La fin du micro pour devenir manager n'a rien d'une cassure. Elle garde les mains dans le cambouis: «Gérer la grille des programmes, c'est comme être un metteur en scène avec une troupe.» Même à la direction des programmes, elle a pour priorité l'antenne, le planning. Femme de l'ombre aux côtés de Laure Adler, puis de Bruno Patino, à la direction de France Culture, elle passe du temps dans les studios, où elle écoute de près les émissions, voit les producteurs. «Elle a beaucoup contribué à la rénovation de la grille de France Culture, même si Laure Adler a tiré la couverture à elle», souligne Anne-Marie Gustave, chef du service radio à Télérama.

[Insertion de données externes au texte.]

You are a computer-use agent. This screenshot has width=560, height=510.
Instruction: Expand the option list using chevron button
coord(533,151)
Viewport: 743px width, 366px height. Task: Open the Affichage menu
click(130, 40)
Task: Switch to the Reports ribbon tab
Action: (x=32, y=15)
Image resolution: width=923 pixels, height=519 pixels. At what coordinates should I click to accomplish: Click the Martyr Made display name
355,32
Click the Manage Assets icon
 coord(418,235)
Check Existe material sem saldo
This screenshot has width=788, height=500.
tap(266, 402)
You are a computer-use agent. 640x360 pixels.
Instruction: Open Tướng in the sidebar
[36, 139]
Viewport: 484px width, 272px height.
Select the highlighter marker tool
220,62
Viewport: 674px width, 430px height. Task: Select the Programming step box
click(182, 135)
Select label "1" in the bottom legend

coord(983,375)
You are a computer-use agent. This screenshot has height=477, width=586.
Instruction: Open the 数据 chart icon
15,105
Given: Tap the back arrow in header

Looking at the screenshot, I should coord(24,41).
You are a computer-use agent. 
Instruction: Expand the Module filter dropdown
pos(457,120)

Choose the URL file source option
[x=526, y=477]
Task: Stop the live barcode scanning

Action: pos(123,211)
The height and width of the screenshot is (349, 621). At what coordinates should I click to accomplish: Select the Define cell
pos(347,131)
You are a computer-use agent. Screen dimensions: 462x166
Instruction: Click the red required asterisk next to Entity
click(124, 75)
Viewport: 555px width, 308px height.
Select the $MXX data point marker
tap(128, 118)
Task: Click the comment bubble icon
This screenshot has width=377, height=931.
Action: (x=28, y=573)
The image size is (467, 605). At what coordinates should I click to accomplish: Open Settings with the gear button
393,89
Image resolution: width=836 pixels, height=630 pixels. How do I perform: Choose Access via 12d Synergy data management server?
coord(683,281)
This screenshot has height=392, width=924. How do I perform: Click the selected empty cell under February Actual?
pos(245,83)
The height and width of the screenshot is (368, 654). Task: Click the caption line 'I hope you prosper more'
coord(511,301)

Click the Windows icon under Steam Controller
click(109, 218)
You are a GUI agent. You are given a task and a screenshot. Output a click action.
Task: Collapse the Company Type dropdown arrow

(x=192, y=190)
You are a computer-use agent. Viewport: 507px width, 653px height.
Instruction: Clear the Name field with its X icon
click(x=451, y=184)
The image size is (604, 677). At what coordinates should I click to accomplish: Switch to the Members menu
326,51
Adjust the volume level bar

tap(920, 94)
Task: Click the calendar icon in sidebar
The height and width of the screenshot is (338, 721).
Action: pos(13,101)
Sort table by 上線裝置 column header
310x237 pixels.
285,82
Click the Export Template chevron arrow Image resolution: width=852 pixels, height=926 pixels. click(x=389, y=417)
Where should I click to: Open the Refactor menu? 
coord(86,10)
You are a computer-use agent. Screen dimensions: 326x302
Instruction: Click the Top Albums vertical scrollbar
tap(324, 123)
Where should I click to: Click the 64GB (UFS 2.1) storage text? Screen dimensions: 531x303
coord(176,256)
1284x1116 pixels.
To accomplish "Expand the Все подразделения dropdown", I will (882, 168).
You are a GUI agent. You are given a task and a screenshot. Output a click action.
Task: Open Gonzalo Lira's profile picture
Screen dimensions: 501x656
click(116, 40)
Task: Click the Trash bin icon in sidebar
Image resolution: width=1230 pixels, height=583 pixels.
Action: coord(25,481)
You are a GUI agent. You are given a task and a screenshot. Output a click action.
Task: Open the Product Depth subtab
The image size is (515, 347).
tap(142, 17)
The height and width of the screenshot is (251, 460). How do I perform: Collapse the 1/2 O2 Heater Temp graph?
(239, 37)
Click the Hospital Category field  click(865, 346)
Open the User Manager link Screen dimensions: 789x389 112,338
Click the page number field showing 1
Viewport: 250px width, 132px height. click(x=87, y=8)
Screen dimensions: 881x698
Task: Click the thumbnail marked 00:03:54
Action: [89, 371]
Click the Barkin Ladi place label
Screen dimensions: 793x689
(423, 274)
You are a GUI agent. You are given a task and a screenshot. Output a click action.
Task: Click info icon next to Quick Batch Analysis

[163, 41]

Influence dans les programmes
À France Inter, la porte de Laurence Bloch reste ouverte. «Je suis très présente, assez autoritaire, j'essaie d'être à l'écoute même si je n'hésite pas à avoir le “final cut”. C'est une maison où on a besoin de gens qui tiennent la barre.» Une dame de fer sans gant de velours? «Elle sait ce qu'elle veut et peut être très ferme», avance un journaliste de Radio France. «Elle est parfois sans états d'âme et a un sens aigu du rapport de forces. Il y a une vraie trouille chez les producteurs de France Inter», souligne, sans fard, Jean-Paul Quennesson, délégué syndical SUD à Radio France.
Mais le masque s'avère parfois indispensable. «Étrangère à tout copinage ou laissez-faire éditorial», elle «doit être opiniâtre pour se protéger à un poste de direction, dans une maison parfois machiste», souligne son ami de vingt ans Marc Voinchet, à la tête des matinales de France Culture.
Discrètement, elle sort de l'ombre, fait sentir son influence dans les programmes, «avec de bonnes idées, comme l'émission d'archives Partir avec, programmée le soir», souligne Anne-Marie Gustave. Ses cheveux frisés et sa grosse bague rubis trahissent seulement parfois qu'elle ne se prend pas au sérieux.
Son parcours en bref
1980. Entrée à France Culture.
1985-1987. Correspondante en Afrique australe pour RFI et La Croix.
1987. Productrice de l'émission Les Pays d'ici sur France Culture.
1989. Directrice adjointe de France Culture.
Mai 2010. Directrice adjointe de France Inter et responsable de l'antenne.